* [Text block]

▽

Despite remarkable advances in mapping the functional connectivity of the cortex, the functional connectivity of subcortical regions is understudied in living humans. This is the case for brainstem nuclei that control vital processes, such as autonomic, limbic, nociceptive and sensory functions. This is because of the lack of precise brainstem nuclei localization, of adequate sensitivity and resolution in the deepest brain regions, as well as of optimized processing for the brainstem. To close the gap between the cortex and the brainstem, on 20 healthy subjects, we computed a correlation-based functional connectome of 15 brainstem nuclei involved in autonomic, limbic, nociceptive, and sensory function (superior and inferior colliculi, ventral tegmental area-parabrachial pigmented nucleus complex, microcellular tegmental nucleus-prabigeminal nucleus complex, lateral and medial parabrachial nuclei, vestibular and superior olivary complex, superior and inferior medullary reticular formation, viscerosensory motor nucleus, raphe magnus, pallidus, and obscurus, and parvicellular reticular nucleus – alpha part) with the rest of the brain. Specifically, we exploited 1.1mm isotropic resolution 7 Tesla resting-state fMRI, ad-hoc coregistration and physiological noise correction strategies, and a recently developed probabilistic template of brainstem nuclei. Further, we used 2.5mm isotropic resolution resting-state fMRI data acquired on a 3 Tesla scanner to assess the translatability of our results to conventional datasets. We report highly consistent correlation coefficients across subjects, confirming available literature on autonomic, limbic, nociceptive and sensory pathways, as well as high interconnectivity within the central autonomic network and the vestibular network. Interestingly, our results showed evidence of vestibulo-autonomic interactions in line with previous work. Comparison of 7 Tesla and 3 Tesla findings showed high translatability of results to conventional settings for brainstem-cortical connectivity and good yet weaker translatability for brainstem-brainstem connectivity. The brainstem functional connectome might bring new insight in the understanding of autonomic, limbic, nociceptive and sensory function in health and disease.

△

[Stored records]
▽

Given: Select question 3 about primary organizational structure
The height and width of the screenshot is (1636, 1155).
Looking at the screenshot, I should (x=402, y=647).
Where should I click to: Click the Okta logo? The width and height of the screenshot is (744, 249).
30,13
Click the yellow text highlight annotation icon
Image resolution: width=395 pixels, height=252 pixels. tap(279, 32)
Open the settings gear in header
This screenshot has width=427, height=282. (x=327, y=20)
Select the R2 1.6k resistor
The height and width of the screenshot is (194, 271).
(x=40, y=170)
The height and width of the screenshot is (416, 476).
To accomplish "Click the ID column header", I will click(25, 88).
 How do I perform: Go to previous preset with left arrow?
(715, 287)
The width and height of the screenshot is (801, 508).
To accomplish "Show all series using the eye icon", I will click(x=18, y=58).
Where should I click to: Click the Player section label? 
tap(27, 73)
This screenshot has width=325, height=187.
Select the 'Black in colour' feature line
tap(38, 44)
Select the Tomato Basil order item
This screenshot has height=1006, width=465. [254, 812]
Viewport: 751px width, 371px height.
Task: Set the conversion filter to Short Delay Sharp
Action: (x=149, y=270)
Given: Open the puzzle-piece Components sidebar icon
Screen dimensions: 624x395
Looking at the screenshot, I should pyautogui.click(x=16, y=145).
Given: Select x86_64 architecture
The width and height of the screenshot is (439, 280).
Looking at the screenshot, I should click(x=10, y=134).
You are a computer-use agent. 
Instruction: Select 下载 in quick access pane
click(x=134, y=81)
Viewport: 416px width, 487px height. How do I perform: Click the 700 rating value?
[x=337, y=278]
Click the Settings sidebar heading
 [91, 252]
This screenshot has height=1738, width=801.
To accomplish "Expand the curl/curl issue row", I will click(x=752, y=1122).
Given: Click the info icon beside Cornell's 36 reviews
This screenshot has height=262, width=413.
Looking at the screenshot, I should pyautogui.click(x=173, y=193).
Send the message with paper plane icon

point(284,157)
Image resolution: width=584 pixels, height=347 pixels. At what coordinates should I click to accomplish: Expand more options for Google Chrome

△

* [Exercise requirements]
In the text on brainstem connectivity, what isotropic resolution did the 7 Tesla resting-state fMRI have?

* [Response to this exercise]
1.1mm isotropic resolution